__Data__.
________________________

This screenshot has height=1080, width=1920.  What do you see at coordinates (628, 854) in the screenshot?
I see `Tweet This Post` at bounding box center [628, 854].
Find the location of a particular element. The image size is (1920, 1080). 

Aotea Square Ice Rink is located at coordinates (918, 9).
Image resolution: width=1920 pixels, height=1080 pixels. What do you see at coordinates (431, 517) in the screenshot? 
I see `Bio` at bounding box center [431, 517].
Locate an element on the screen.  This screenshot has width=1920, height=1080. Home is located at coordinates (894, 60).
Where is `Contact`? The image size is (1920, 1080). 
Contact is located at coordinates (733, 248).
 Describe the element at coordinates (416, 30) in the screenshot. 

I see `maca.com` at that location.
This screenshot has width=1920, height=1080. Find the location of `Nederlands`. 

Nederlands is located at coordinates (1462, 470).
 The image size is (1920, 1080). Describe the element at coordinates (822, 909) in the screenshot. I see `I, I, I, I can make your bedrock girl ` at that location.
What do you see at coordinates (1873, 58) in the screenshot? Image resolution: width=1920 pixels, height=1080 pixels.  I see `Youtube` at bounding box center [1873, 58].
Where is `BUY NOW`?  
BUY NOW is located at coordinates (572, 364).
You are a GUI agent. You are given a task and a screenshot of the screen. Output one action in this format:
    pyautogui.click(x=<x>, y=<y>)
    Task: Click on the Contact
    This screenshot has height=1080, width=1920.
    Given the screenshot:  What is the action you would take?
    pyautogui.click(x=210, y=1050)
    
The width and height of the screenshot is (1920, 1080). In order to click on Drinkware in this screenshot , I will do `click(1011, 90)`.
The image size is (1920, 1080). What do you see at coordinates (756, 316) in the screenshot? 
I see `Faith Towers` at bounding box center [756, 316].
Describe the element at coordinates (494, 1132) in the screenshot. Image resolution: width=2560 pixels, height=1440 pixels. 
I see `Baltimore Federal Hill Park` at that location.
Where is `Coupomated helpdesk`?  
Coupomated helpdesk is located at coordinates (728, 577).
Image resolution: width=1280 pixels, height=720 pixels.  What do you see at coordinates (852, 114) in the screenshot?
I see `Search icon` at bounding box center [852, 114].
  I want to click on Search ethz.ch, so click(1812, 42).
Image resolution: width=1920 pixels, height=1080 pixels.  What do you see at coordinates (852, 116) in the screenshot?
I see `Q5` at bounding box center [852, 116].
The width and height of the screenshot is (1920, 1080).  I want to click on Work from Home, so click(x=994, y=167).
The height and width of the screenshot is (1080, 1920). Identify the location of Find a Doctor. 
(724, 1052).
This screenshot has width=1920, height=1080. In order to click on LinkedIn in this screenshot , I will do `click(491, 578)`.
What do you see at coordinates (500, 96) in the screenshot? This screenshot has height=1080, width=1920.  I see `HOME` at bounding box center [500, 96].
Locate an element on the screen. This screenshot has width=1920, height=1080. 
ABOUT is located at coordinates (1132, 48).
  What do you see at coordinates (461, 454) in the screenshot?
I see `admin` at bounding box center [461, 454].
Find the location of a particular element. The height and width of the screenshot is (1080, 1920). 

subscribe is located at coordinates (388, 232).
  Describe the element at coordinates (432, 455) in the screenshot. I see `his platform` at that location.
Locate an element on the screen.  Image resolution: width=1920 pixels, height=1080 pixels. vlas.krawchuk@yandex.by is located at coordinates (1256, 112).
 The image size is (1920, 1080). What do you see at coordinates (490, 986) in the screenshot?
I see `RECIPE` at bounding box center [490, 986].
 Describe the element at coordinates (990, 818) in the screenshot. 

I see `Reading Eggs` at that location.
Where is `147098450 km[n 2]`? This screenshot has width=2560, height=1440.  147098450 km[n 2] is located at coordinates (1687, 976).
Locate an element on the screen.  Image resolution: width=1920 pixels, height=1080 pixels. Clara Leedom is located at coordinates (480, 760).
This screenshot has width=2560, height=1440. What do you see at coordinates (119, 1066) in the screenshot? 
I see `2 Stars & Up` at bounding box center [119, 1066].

________________________

__Challenge__. Reproduce word for word the records above from the line containing "What do you see at coordinates (500, 96)" through the line containing "Describe the element at coordinates (432, 455)", both of those lines included.

__Written response__.
What do you see at coordinates (500, 96) in the screenshot? This screenshot has height=1080, width=1920.  I see `HOME` at bounding box center [500, 96].
Locate an element on the screen. This screenshot has width=1920, height=1080. 
ABOUT is located at coordinates (1132, 48).
  What do you see at coordinates (461, 454) in the screenshot?
I see `admin` at bounding box center [461, 454].
Find the location of a particular element. The height and width of the screenshot is (1080, 1920). 

subscribe is located at coordinates (388, 232).
  Describe the element at coordinates (432, 455) in the screenshot. I see `his platform` at that location.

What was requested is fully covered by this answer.